== GOAL ==
Copy out the passage from the plumbers' forum thread below word for word, beginning at the words "Repiped 3/4 riser, hot" and stopping after "(Sep 26, 2013)".

== QUOTED TEXT ==
▶
# Just another average work day here in Ohio



## O.C. plumberman (Nov 21, 2008)

Swapped out a 1" gate valve for a 3/4" ball valve at customer #1's :whistling2:request







Got some roots and adult diapers out of the line for customer #2 :laughing:







Got some roots gravel and mud and opened the area drain for customer #3, Also cleaned her aerator, checked her basement for a leak but the appliance guy failed to notice the washer was bad and leaking internally, He just said it was the plumbing but he will be back I'm sure :yes:







Then I ran out and lit a 40 gallon Bradford white for a nice old lady (customer#4) who didn't have any water until after the w/h was installed and then I called it a day 
How was your day brothers?


----------



## MTDUNN (Oct 9, 2011)

Repiped some leaking galvanized pipe,


Replaced some rotten floor, threw out the bathtub, set new tub.

Re tapped a closet flange.

Replaced a toilet


----------



## Keefer w (Jan 26, 2012)

Repiped 3/4 riser, hot side for washer valves, seven stories worth, in a condo high rise. Then helped a Co worker pull and install 50 gallon water heater. (the five day soaking in northern VA has made navigating heaters to basement stairs treacherous). Then cut, capped, removed bar sink water pipes and drain. Removed the sink and faucet and repaired hose bibb.


----------



## LIQUID (Sep 26, 2013)

did residential DWV rough in for a simple house, 2 bath. and ran gas lines for the furnace and HWT. also placed hwt in place and ran pex for the fixtures in house.


----------



## Dpeckplb (Sep 20, 2013)

I had inspection on a two story 2900 ft2 custom home.


----------



## 422 plumber (Jul 31, 2008)

Wednesday, 
Go to an elementary school and cut out old, failed tempering valve, located behind and above a water hater. Everything was at arms length, but doable. 3 hours on ticket.
Thursday,
Go to nuke plant and remove 2 chrome p-traps soldered into 1-1/4" copper stub outs. Solder on new marvels and install new grid strainers and traps. Go to simulator room and pull a 2" spigot floor drain and replace it with a 2"x 3" increaser and backwater valve so next time lift station fails and sewage backs up, it won't flood simulator room. 6 hours on ticket
Today,
Go back to nuke and chlorinate a replacement sight glass on domestic water accumulator, 3.5 hours on ticket


----------



## plumbdik (Aug 6, 2013)

Had a Colonoscopy, could be worse.


----------



## Plumbus (Aug 4, 2008)

plumbdik said:


> Had a Colonoscopy, could be worse.


Still passing wind?


----------



## plbgbiz (Aug 27, 2010)

Plumbus said:


> Still passing wind?


If he's lucky he's down to just wind. :laughing:


----------



## Will (Jun 6, 2010)

Ran a hack hammer all day, now drinking like a fish.....


----------



## Absaroka Joe (Mar 30, 2013)

Spent the morning on the track hoe installing a new sewer service. Spent most of the afternoon trying to explain plumbing code to a city plumbing inspector. Government inspection is routinely pointless and expensive because of the unqualified inspectors they have posing as experts.


----------
◀
== STORED DATA ==
▶
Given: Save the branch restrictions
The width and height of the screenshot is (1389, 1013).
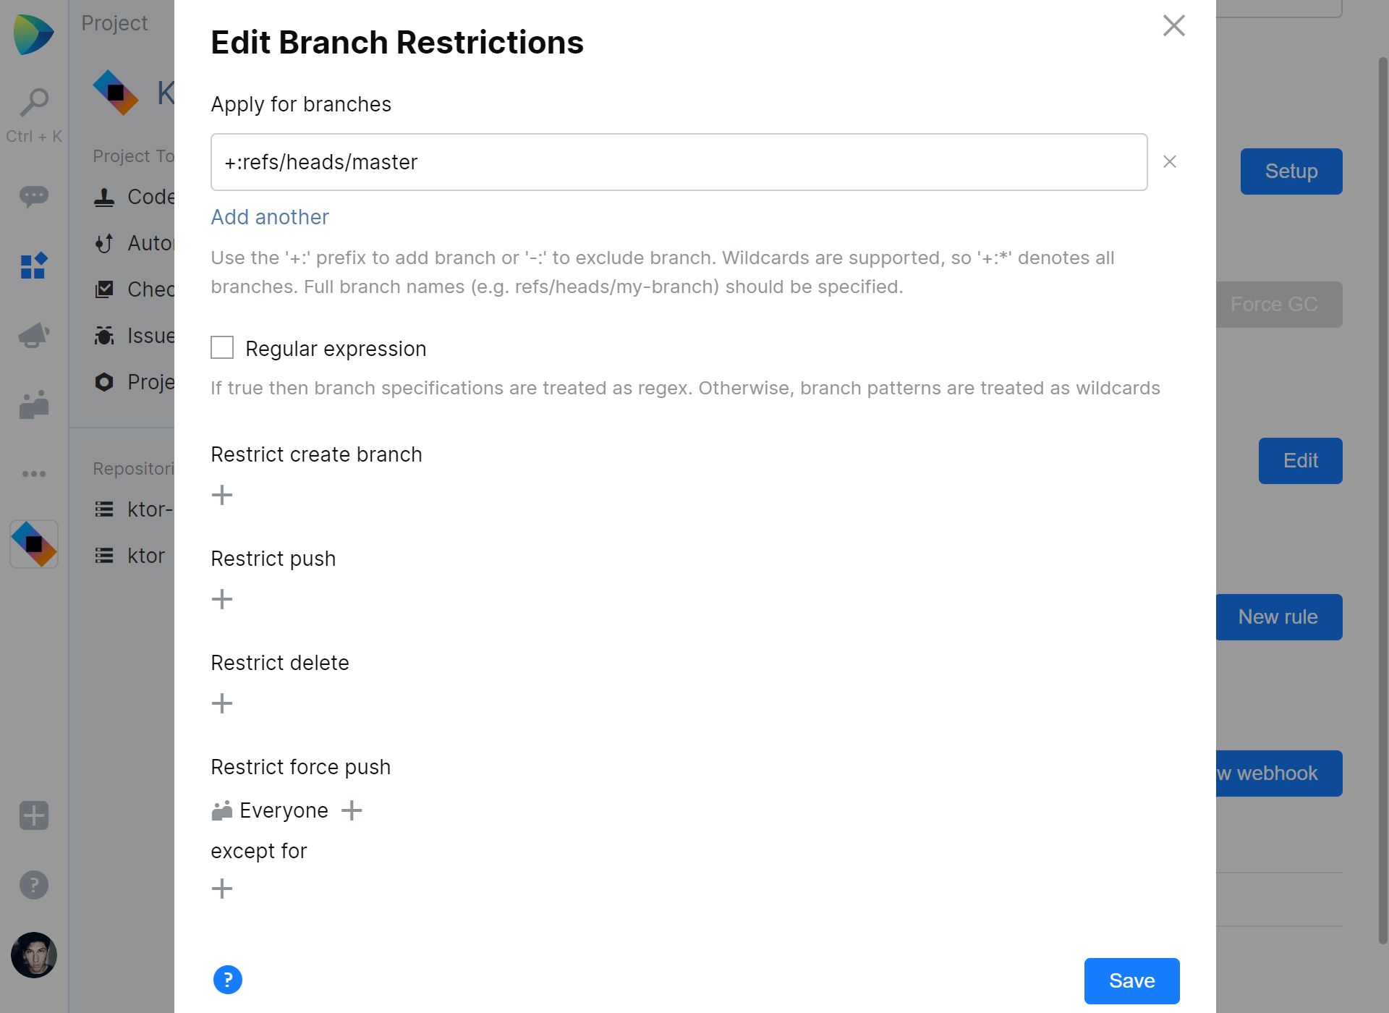Looking at the screenshot, I should coord(1131,980).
◀
== RESULT BELOW ==
Repiped 3/4 riser, hot side for washer valves, seven stories worth, in a condo high rise. Then helped a Co worker pull and install 50 gallon water heater. (the five day soaking in northern VA has made navigating heaters to basement stairs treacherous). Then cut, capped, removed bar sink water pipes and drain. Removed the sink and faucet and repaired hose bibb.


----------



## LIQUID (Sep 26, 2013)